Título: Armadilha fiscal
Autor: Ilimar Franco
Fonte: O Globo, 08/11/2004, O país, p. 2

O equilíbrio fiscal vai passar por um duro teste de sobrevivência. O PSDB, que assumirá a prefeitura de São Paulo, anunciou que quer renegociar o pagamento de sua dívida com a União. Na posse do presidente Lula, os tucanos juraram defender os avanços do governo Fernando Henrique, mas agora podem contribuir para transformar em letra morta a Lei de Responsabilidade Fiscal.

Ironias à parte, tucanos e petistas terão que ter muito equilíbrio para tratar desta questão delicada para a credibilidade do país junto às agências de risco internacionais. Este será um tema que vai pôr tensão na relação entre o presidente Lula e o prefeito eleito de São Paulo, José Serra.
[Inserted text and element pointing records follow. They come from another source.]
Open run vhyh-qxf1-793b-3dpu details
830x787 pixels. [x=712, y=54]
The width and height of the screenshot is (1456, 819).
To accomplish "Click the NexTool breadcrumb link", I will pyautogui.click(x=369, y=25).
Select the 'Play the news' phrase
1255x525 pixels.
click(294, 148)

Os tucanos afirmam que será impossível reduzir a dívida de São Paulo (em relação a receita) como prevê a Lei de Responsabilidade Fiscal. O município, que tem uma arrecadação de pouco mais de R$ 14 bilhões/ano, teria que fazer um pagamento de quase R$ 7 bilhões em abril. É provável que os estados do Rio Grande do Sul, Alagoas, São Paulo e Minas Gerais cheguem lá na mesma situação. O economista Raul Velloso diz que é inevitável uma negociação em novos termos. E aponta duas alternativas: redefinir os limites da relação dívida e receita ou mudar o indexador. Mas alerta que esta negociação pode ser vista como frouxidão fiscal pelo mercado:

¿ A prefeita Marta Suplicy já alertava para o problema. Alguma coisa terá de ser feita. Não tem como cumprir a lei. O problema é que isso tem cheiro de renegociação de contrato.
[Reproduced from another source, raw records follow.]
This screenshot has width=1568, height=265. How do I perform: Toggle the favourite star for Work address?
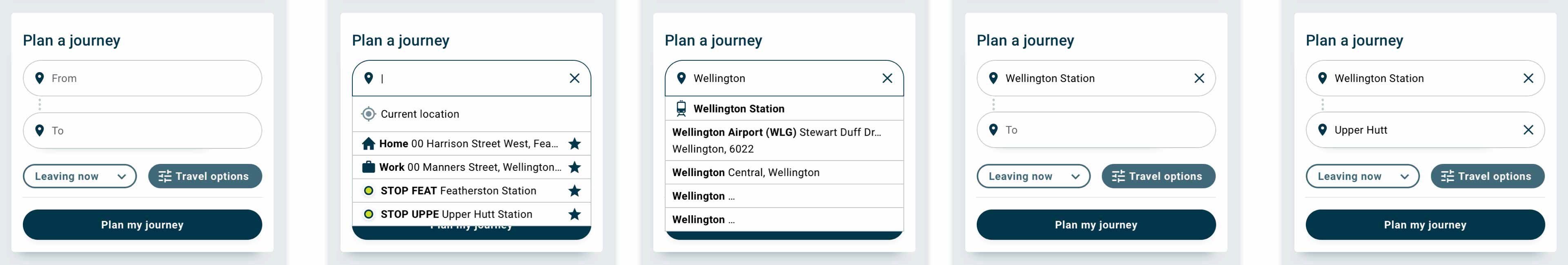pos(574,167)
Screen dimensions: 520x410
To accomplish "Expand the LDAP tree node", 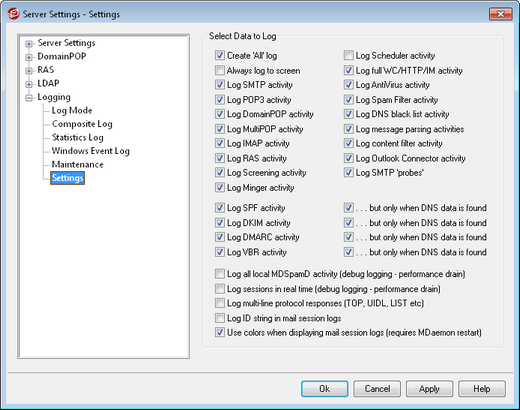I will tap(29, 84).
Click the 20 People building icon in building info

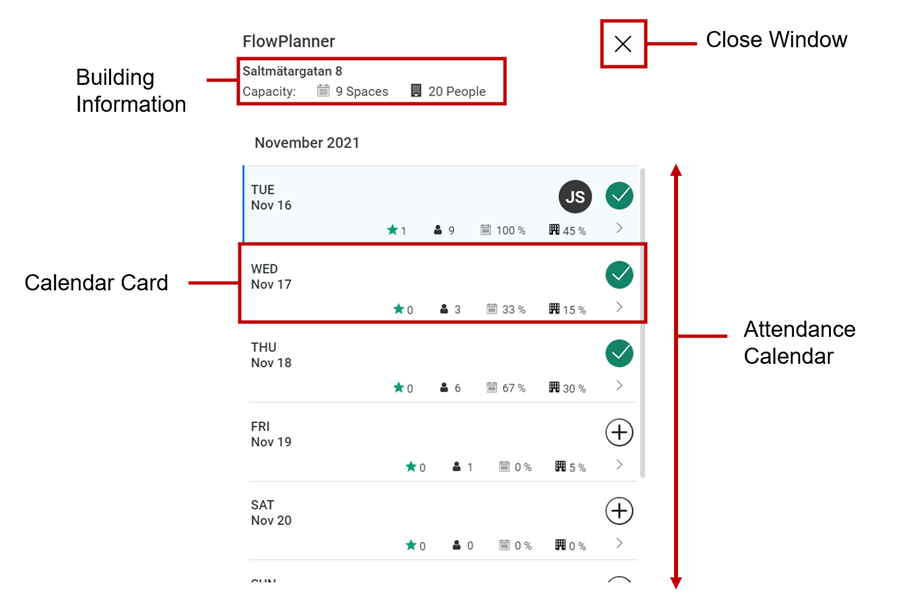tap(416, 91)
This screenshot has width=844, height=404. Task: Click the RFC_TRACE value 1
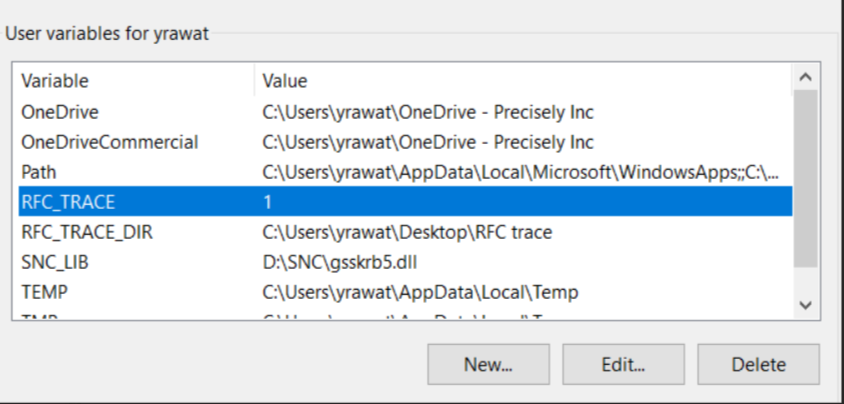(x=268, y=201)
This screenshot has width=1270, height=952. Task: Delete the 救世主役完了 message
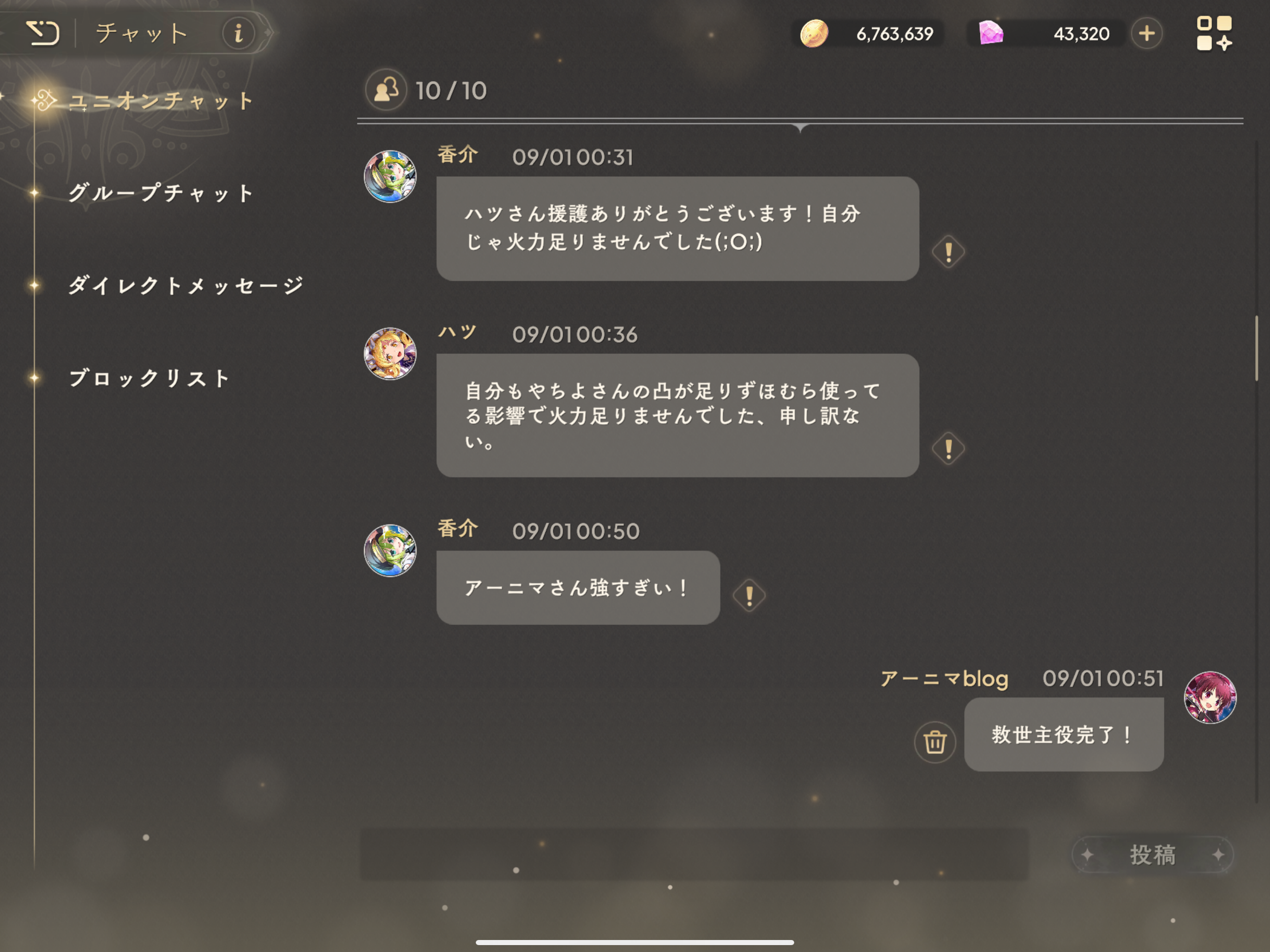(935, 741)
Haverá um debate político sobre responsabilidades. Na campanha Marta chegou a questionar o ex-prefeito Paulo Maluf sobre o problema. O vice-líder do PSDB, Alberto Goldman (SP), exime a prefeita por não ter feito o pagamento de uma parcela de R$ 3 bilhões até novembro de 2002. Reconhece a herança de Celso Pita. Mas cobra de Marta o fato de não ter feito um ajuste prévio. O que Serra não poderá fazer em quatro meses de gestão.
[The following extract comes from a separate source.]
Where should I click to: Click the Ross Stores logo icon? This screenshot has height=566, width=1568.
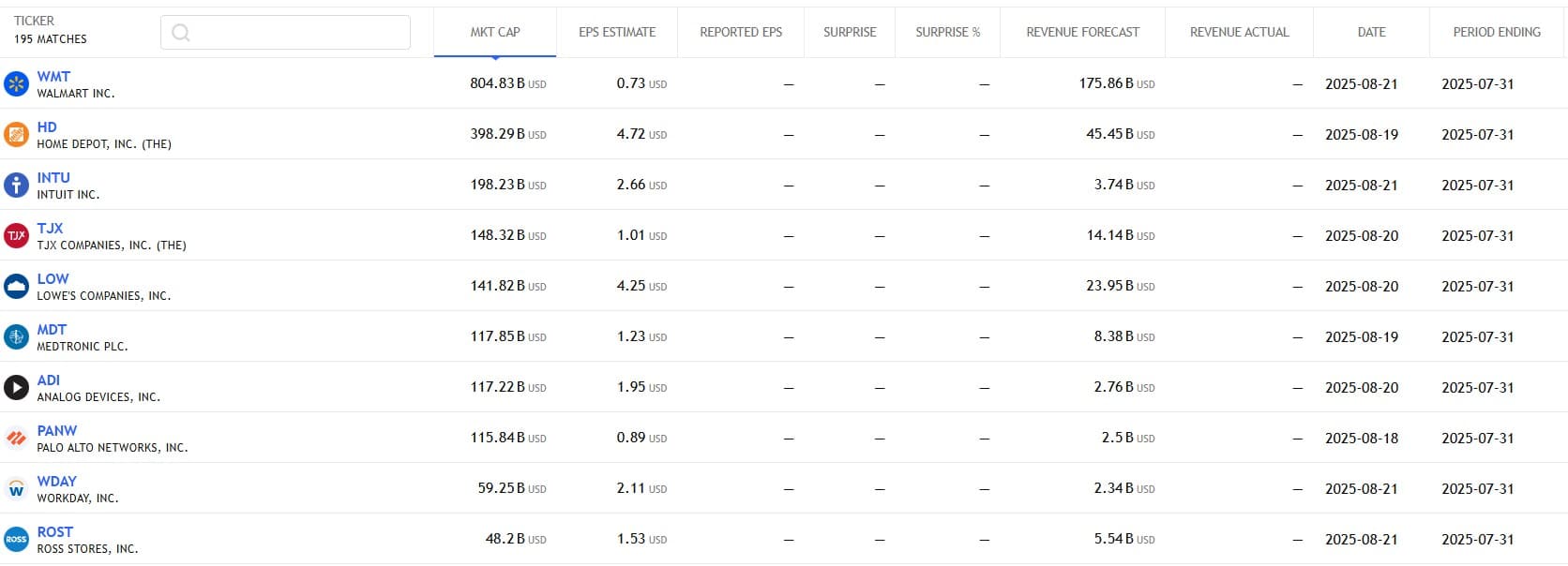pos(16,540)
A margem de manobra é pequena. A equipe econômica não quer nem ouvir falar de renegociar dívida ou mexer na lei. Seus integrantes dizem que o aperto fiscal tem sido o grande responsável pela retomada do crescimento da economia. Não querem abrir precedentes e temem pelas repercussões entre os investidores. O drama é complexo, pois eles também consideram que será muito negativo se a prefeitura, que tem o terceiro orçamento do país, der o calote.Frase do ministro Aldo Rebelo: ¿Se o eleitor tivesse votado para mudar a política econômica, não teria eleito o Serra, o Fogaça e o Richa. Ganhou o continuísmo do continuísmo¿.